## TASK DESCRIPTION
Repeat the rows below verbatim, starting with the line that contains "Given: Click the two-people" and going on through the line that contains "tap(1359, 382)", both included.

Saved data entries
━━━━━━━━━━━━━━━━━━━━

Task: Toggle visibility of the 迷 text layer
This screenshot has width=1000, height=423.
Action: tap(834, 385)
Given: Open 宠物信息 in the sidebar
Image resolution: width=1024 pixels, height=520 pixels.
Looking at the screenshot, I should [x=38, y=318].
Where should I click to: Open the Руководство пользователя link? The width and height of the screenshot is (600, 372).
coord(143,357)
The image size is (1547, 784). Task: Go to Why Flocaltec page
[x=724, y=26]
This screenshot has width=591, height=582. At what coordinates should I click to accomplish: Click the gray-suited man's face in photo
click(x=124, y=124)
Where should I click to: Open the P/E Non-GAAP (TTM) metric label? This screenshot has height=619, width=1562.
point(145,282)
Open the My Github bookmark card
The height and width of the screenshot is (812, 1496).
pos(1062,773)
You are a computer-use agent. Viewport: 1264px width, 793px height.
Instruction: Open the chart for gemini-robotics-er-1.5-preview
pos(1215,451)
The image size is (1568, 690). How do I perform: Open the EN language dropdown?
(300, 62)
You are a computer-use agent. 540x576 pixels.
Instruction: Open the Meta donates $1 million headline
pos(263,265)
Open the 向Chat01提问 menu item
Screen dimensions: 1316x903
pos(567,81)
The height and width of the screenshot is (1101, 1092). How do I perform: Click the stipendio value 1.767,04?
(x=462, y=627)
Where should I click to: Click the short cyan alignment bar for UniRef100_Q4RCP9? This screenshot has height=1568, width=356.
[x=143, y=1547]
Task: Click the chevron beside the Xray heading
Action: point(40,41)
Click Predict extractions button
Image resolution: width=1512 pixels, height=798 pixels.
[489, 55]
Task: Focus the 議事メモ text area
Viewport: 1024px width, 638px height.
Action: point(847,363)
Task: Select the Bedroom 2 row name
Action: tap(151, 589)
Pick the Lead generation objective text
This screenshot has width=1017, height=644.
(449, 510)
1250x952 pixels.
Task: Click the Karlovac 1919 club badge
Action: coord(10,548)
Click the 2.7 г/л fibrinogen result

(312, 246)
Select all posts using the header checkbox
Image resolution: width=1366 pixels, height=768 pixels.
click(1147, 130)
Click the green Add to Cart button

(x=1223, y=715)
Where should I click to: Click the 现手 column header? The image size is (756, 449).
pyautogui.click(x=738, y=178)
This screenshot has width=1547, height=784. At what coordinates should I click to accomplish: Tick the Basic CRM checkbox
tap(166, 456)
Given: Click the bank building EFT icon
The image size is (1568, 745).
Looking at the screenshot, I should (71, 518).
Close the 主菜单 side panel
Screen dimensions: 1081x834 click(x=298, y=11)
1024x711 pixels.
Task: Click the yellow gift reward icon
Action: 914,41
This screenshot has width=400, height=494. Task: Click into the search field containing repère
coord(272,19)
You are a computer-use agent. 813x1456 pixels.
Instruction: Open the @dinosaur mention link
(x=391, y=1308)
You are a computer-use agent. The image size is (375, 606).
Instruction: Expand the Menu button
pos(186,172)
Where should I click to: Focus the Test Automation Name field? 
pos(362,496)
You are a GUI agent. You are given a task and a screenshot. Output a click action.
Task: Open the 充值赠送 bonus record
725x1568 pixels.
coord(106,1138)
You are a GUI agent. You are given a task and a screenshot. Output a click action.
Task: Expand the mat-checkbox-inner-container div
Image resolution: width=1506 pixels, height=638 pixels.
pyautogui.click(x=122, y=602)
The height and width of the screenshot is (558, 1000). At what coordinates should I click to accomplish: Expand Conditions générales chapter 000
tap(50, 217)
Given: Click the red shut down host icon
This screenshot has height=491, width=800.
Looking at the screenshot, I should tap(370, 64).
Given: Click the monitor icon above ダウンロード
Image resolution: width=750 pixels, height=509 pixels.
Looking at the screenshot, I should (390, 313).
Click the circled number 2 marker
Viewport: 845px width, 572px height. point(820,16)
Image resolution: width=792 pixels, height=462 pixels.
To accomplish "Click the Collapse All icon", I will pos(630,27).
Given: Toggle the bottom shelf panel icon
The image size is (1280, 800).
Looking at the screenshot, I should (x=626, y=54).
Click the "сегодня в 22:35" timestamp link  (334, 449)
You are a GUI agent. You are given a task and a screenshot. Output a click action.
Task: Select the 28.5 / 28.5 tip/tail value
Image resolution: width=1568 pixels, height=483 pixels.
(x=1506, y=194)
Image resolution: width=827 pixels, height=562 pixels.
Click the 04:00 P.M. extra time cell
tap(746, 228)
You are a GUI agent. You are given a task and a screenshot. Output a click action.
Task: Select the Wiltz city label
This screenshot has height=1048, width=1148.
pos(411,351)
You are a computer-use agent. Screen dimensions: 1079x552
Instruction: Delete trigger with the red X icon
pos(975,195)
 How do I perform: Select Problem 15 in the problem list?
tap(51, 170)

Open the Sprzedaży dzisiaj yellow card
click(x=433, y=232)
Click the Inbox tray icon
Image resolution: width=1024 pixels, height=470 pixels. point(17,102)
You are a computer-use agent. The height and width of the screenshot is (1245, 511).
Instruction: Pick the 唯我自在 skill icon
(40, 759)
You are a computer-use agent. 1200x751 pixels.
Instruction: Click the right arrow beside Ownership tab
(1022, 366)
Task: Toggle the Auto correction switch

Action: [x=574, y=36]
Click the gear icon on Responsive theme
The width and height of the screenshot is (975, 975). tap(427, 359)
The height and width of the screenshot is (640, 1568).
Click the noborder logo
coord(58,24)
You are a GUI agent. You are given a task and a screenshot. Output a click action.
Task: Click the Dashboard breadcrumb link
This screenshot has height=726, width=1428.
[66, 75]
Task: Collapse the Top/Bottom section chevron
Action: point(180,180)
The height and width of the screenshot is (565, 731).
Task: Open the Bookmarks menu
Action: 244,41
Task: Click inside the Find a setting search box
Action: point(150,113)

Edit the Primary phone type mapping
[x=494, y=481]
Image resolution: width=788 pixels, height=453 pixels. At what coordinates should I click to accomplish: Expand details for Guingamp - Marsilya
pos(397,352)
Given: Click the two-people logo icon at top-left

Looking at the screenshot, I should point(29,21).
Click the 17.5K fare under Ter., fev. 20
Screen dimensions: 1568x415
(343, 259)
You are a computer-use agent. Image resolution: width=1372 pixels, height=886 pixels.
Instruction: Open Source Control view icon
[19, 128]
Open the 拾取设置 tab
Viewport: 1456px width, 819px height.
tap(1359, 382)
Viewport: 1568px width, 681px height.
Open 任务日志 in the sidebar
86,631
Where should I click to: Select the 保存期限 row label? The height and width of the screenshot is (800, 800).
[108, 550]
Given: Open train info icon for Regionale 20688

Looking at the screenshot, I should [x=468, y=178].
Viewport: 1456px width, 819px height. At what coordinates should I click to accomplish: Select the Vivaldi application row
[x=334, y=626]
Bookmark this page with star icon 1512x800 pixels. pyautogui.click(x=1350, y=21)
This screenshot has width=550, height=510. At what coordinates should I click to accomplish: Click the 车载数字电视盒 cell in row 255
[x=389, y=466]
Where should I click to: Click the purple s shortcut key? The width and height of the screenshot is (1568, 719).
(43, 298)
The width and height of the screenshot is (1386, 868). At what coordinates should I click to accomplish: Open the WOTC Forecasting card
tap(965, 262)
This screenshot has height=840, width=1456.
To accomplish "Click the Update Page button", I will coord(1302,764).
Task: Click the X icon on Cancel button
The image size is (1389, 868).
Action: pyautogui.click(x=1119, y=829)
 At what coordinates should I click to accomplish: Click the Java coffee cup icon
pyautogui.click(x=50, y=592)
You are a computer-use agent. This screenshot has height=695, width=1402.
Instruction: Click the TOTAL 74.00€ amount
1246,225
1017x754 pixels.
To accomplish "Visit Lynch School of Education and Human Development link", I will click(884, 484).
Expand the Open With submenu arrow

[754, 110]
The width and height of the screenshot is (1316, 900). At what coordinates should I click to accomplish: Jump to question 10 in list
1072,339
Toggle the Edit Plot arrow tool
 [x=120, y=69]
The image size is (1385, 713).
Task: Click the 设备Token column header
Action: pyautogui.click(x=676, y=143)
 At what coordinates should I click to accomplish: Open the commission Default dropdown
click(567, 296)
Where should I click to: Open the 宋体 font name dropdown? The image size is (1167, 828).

━━━━━━━━━━━━━━━━━━━━

## COMPLETED EXERCISE
Given: Click the two-people logo icon at top-left

Looking at the screenshot, I should point(29,21).
Click the 17.5K fare under Ter., fev. 20
Screen dimensions: 1568x415
(343, 259)
You are a computer-use agent. Image resolution: width=1372 pixels, height=886 pixels.
Instruction: Open Source Control view icon
[19, 128]
Open the 拾取设置 tab
Viewport: 1456px width, 819px height.
tap(1359, 382)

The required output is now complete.